Module investigates the values that frame sustainable enterprise

A UK Business School  embarked on a journey to evolve both an Undergraduate and Postgraduate curriculum that is more representative of Responsible Management education.  One of their pilot programmes is a module on Sustainable Enterprise Economy. Three critical factors contributed to developing this module; the willingness of a virtual team comprising cross-discipline collaborative colleagues, the flexibility afforded us by Faculty Managers to achieve University accreditation, and critically the UN Global Compact, but more specifically access to PRME initiative as a reference point.

Exeter Business SchoolUsing the momentum gained from launching the Exeter One Planet MBA, a course which is centered on the recognition that we are living on a planet with finite resources and must adapt accordingly, we at the University of Exeter Business School have embarked on the next stage. This is the need to evolve both an undergraduate and a postgraduate curriculum that is more representative of Responsible Management education.

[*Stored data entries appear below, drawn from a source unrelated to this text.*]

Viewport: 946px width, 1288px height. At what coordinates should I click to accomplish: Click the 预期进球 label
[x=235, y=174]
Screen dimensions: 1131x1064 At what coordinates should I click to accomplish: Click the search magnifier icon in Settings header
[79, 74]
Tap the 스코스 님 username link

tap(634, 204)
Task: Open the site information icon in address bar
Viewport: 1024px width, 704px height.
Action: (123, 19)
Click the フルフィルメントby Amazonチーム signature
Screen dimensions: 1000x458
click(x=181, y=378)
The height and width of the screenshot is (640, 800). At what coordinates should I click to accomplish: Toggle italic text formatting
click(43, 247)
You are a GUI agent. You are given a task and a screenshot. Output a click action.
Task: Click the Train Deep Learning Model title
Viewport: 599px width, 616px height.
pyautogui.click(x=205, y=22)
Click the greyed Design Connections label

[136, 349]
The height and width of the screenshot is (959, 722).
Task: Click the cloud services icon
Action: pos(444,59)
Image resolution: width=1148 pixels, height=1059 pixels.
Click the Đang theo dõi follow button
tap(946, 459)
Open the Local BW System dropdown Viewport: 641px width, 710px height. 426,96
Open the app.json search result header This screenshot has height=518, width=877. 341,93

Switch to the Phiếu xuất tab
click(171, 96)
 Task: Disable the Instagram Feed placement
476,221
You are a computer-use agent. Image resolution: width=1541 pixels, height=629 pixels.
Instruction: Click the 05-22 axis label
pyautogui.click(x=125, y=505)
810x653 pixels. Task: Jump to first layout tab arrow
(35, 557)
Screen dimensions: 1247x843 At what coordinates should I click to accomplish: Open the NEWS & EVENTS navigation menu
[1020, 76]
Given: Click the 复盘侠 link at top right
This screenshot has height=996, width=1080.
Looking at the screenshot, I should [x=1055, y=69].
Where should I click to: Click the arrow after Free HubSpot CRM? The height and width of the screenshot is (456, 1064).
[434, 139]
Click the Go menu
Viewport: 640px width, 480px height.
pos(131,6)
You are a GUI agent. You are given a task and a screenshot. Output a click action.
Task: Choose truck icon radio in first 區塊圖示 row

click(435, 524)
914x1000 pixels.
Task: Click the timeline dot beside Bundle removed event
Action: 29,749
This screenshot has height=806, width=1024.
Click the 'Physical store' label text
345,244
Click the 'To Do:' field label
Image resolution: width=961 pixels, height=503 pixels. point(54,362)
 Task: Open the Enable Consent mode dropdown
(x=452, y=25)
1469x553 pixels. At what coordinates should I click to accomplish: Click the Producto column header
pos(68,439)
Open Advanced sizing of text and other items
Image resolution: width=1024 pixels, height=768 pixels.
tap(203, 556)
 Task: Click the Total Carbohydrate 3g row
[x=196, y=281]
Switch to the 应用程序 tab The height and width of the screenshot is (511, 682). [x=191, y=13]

So, our Sustainable Enterprise Economy (SEE) module began as a pilot in January 2012. The learning path of the module is guided by the question, ‘How can business, government and not-for-profit leaders and managers better integrate the needs of the planet, people, and profits in the short and long term?

We present the challenges facing the world of business today within the context of the United Nations Global Compact. In the module, we aim to provide an understanding of the values that frame a model for sustainable enterprise and specifically the potential to shape future managerial practice. Students will be encouraged to reflect on their own understanding of and responses to this UN initiative in the context of sustainable patterns of globalization. They will apply this knowledge and understanding systematically and creatively to the challenges facing firms both locally and globally. The module’s post-contemporary perspective of the interrelationships between Business, Society and the Environment will cause students to think holistically about implementing transformative change and help them to become the globally responsible leaders that the world needs.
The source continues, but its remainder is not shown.